- _Text segment_:

* START *

# Stubby Antenna



## limited360 (May 6, 2011)

Ordered this from ECStuning.com, bought similiar from there before for my VW.

The antenna stud is a different thread than what comes with the kit, I had the shop where I work make me the right thread size stud. You could make it work with the original but it would prolly cross thread.

No more RC car look!










http://www.ecstuning.com/Volkswagen-Golf_IV--1.8T/Exterior/Antennas/ECS/ES4491/


----------



## TGrayEco (Feb 25, 2011)

That's not as bad as the stock antenna. Could you get a shot further away?


----------



## 70AARCUDA (Nov 14, 2010)

*FYI* - antenna's are "tuned" for certain _wavelengths_, which affect their physical _lengths_. Arbitrary "shortening" of its length could majorly affect its reception & transmission (remember *OnStar™* uses that antenna too) abilities.


----------



## Eightbelow (Mar 16, 2011)

* END *

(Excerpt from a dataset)

* START *

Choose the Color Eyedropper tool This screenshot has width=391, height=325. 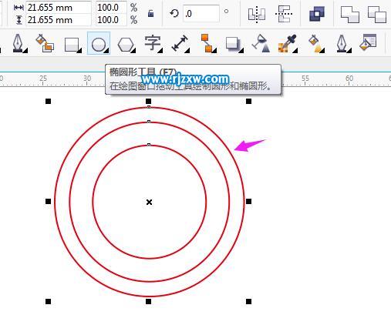pyautogui.click(x=287, y=44)
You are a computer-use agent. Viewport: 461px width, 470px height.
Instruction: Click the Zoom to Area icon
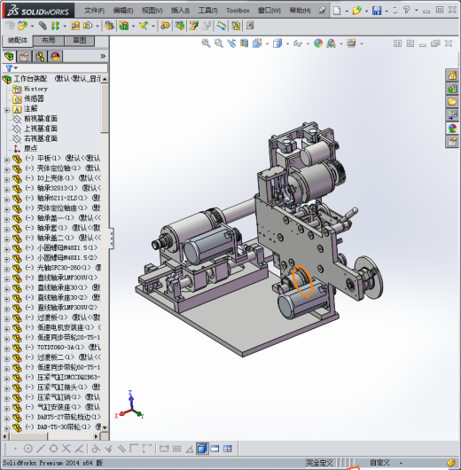click(x=219, y=43)
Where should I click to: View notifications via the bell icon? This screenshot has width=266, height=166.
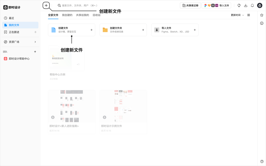(x=252, y=5)
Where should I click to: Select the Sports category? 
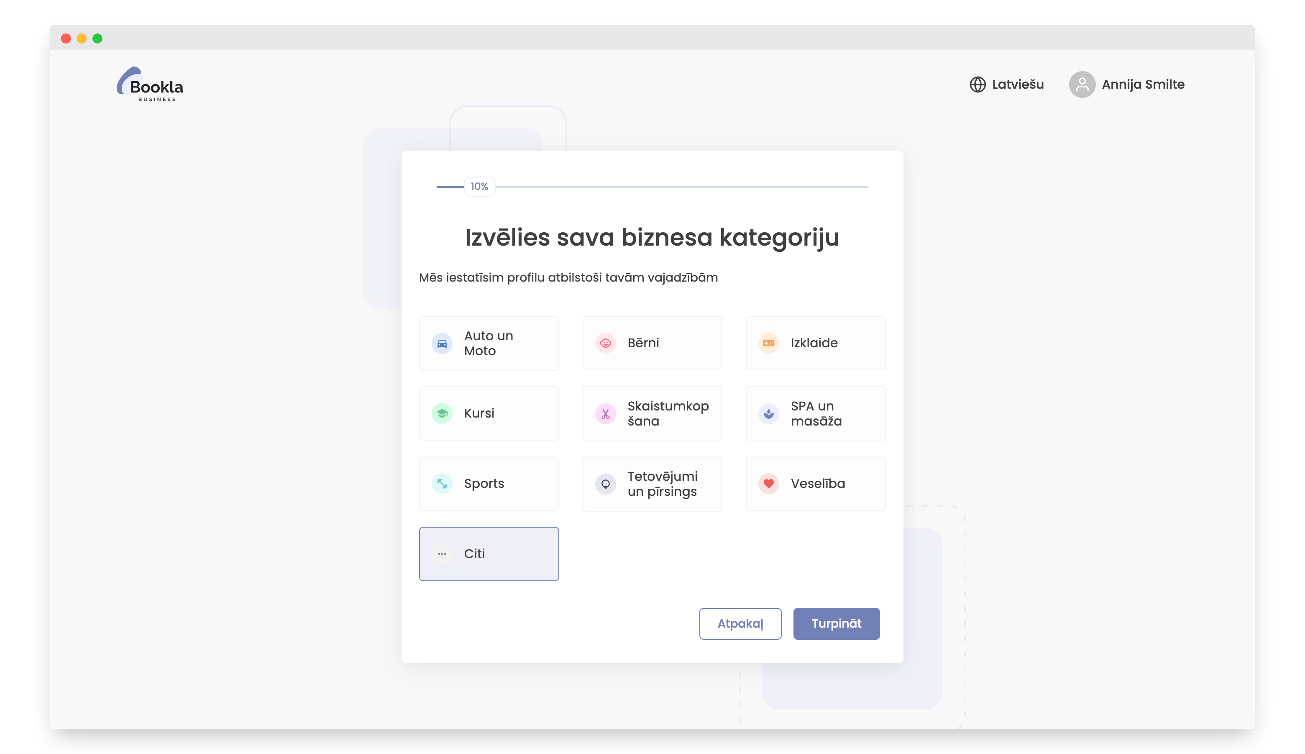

* END *

- _Exercise requirements_: Return, word for word, the passage of the stubby antenna thread between "Ordered this from" and "RC car look!", inclusive. The records stand apart from the forum thread and are not part of it.

- _Result below_:
Ordered this from ECStuning.com, bought similiar from there before for my VW.

The antenna stud is a different thread than what comes with the kit, I had the shop where I work make me the right thread size stud. You could make it work with the original but it would prolly cross thread.

No more RC car look!